Mother-daughter bonding, knitting and a ripped-from-the-headlines plot from Delinsky (While My Sister Sleeps, 2009, etc.).
Three high-school seniors form a pact to become pregnant. Sound familiar? But Lily, Mary Kate and Jess are the top girls, academically, athletically and socially, in the Maine coastal village of Zaganack. Boasting old roots and rigid values, this company town for an upscale retailer is scandalized. Most of the scandal comes from the fact that Lily’s mother Susan is the high-school principal. The old men on the school board are outraged at the example the three girls have set, and all fingers are pointing in Susan’s direction. Not only is she a bit of a progressive—she’s established a medical clinic at the school and prefers counseling to punishment—Susan too was pregnant and unmarried at 17. When Lily was a baby, Susan bonded with fellow new mothers Kate (Mary Kate’s mom) and Sunny (tightly wound parent of Jess); the women have been best friends ever since, and all three are devastated by their daughter’s incomprehensible decision.

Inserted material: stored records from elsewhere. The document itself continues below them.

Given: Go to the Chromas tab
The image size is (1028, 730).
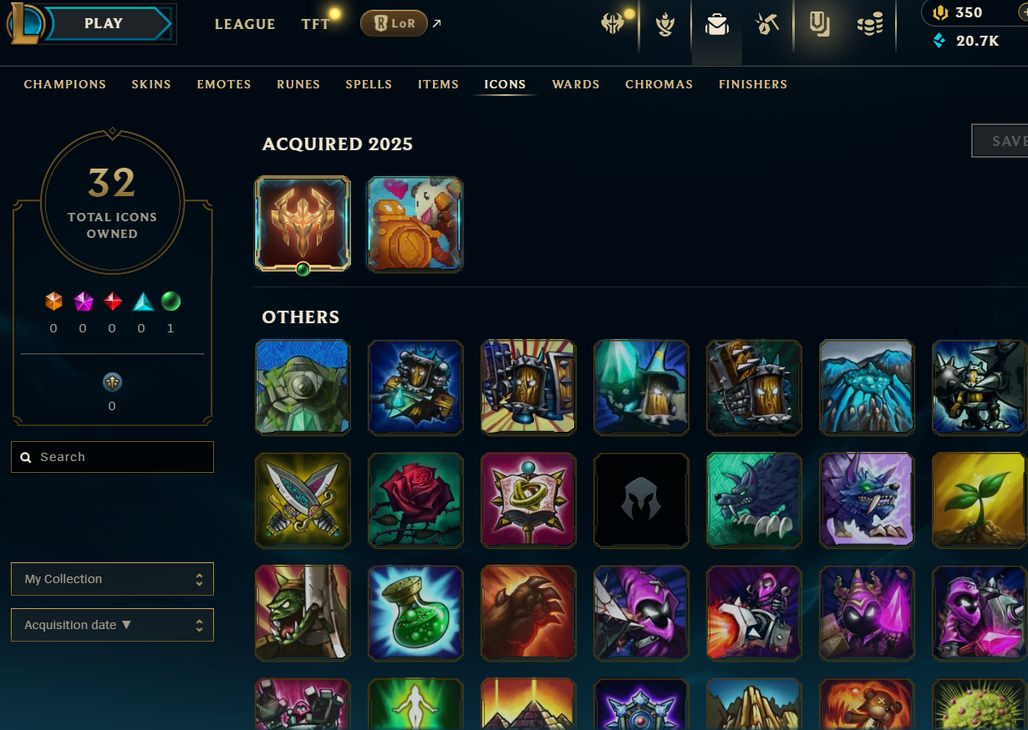Looking at the screenshot, I should (659, 84).
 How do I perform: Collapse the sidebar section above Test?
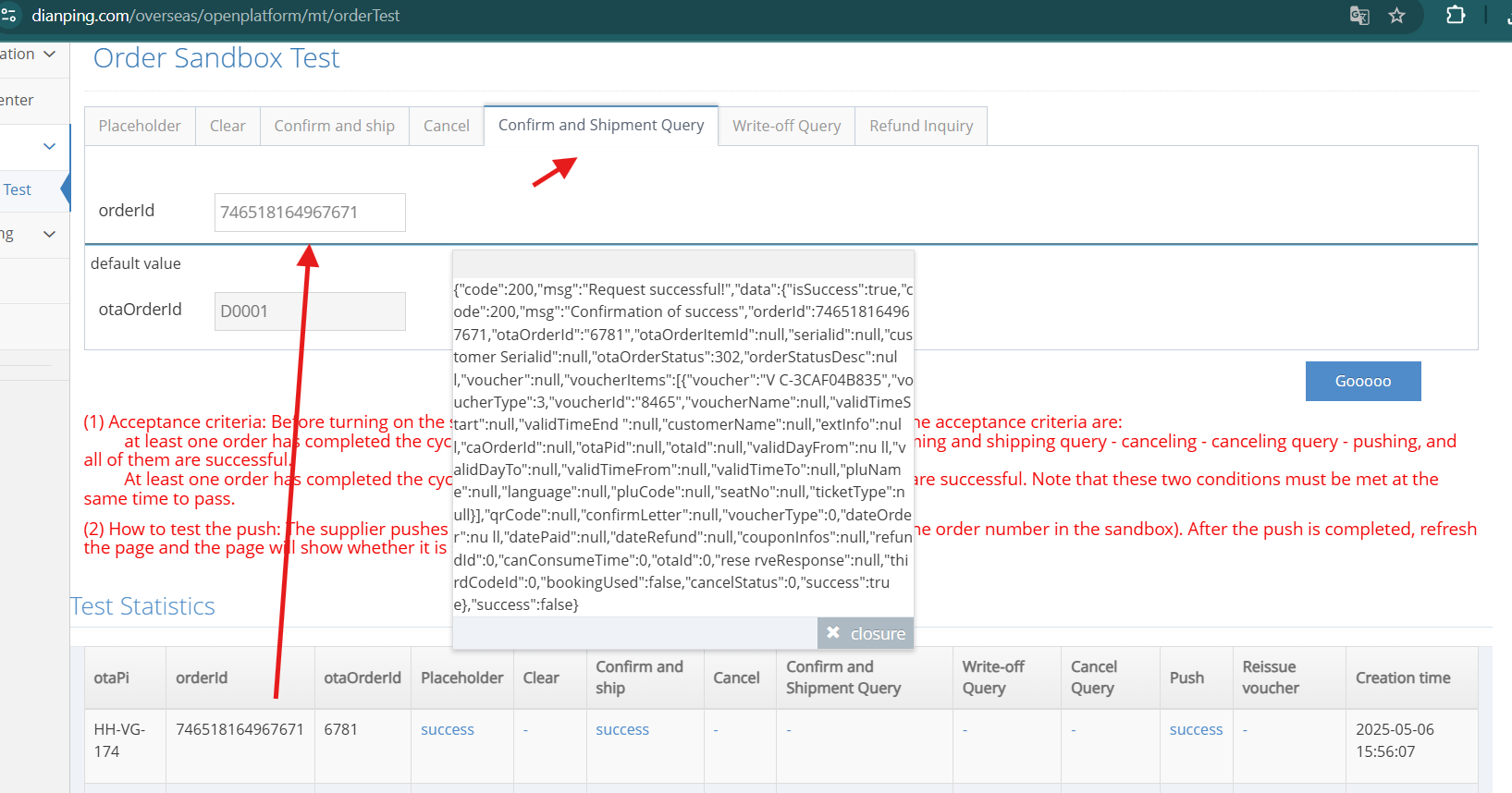pyautogui.click(x=50, y=146)
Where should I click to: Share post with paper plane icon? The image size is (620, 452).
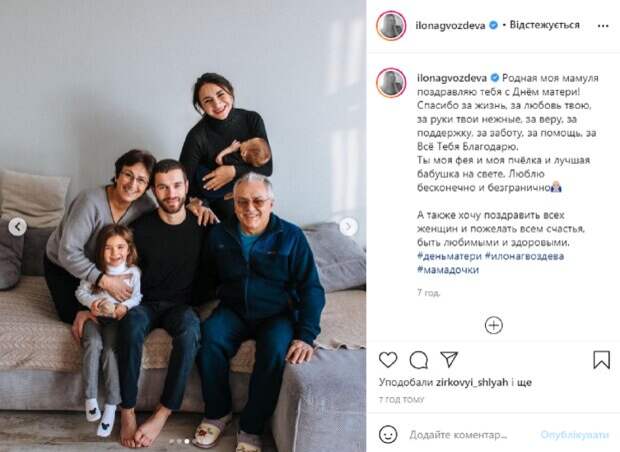tap(449, 359)
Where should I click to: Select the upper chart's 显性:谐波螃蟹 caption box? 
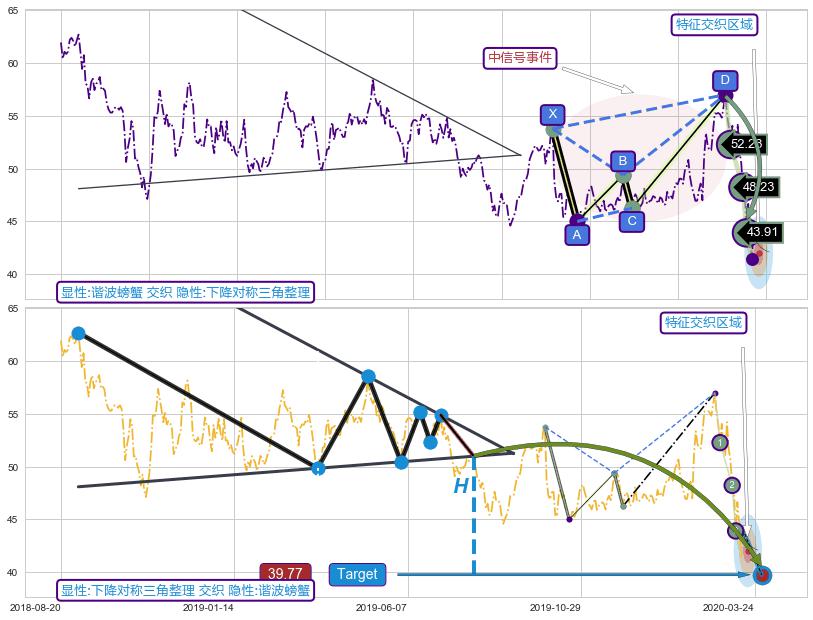tap(186, 293)
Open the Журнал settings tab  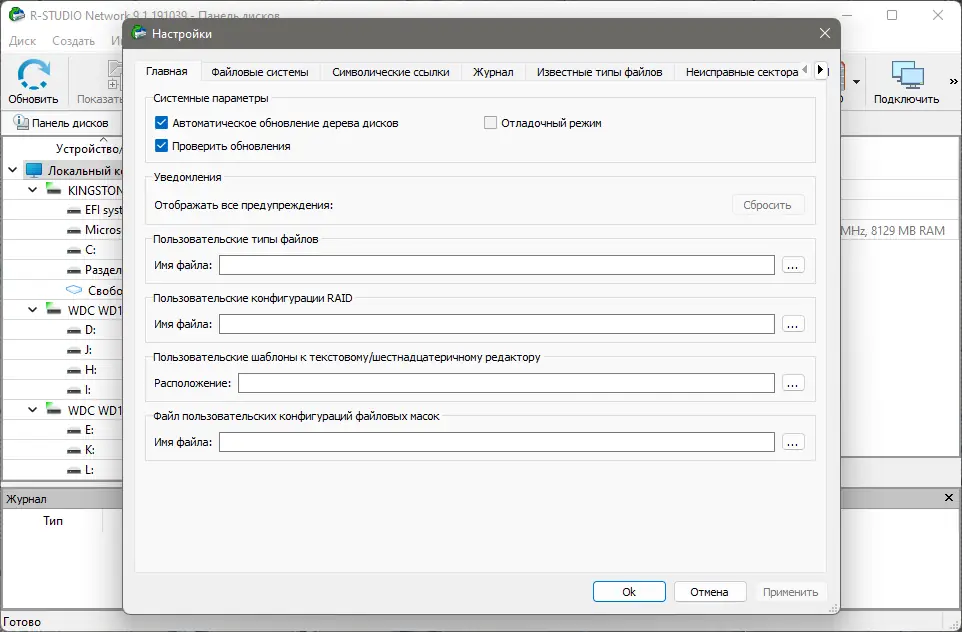(x=493, y=72)
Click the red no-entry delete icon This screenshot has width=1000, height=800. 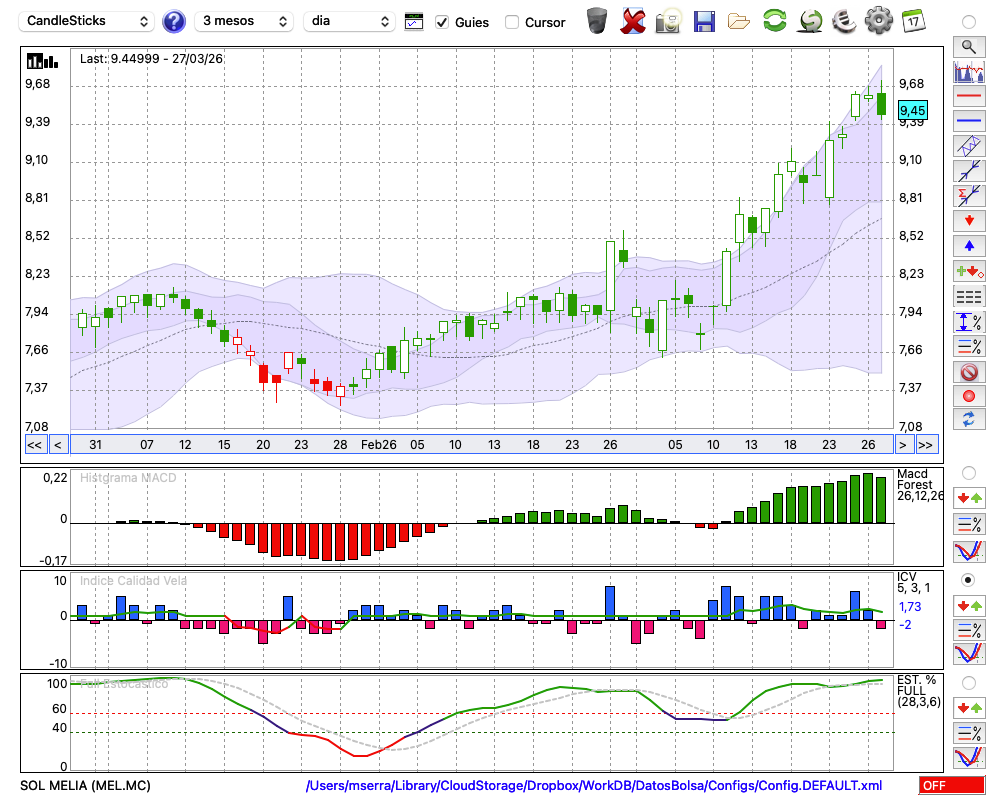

At PC Wool, a division of the posh retailer that they created and run together, they spend Saturdays dyeing yarn and trying to figure out why their girls traded in bright futures for teenage motherhood. While Susan fights for her job, she revisits her painful past (her own parents shamed and disowned her) and begins to connect more deeply with Lily’s father Rick, a globetrotting journalist who may be ready to stay home. Problems arise with the health of Lily’s baby, the involvement of the babies’ fathers and the stability of PC Wools, but by novel’s end, everything is so neatly and happily resolved that readers may wonder what the fuss was about.
Delinsky has a knack for exploring the battlefields of contemporary life, and this emotionally intelligent, though formulaic, new novel offers her fans what they want—high drama and romantic realism.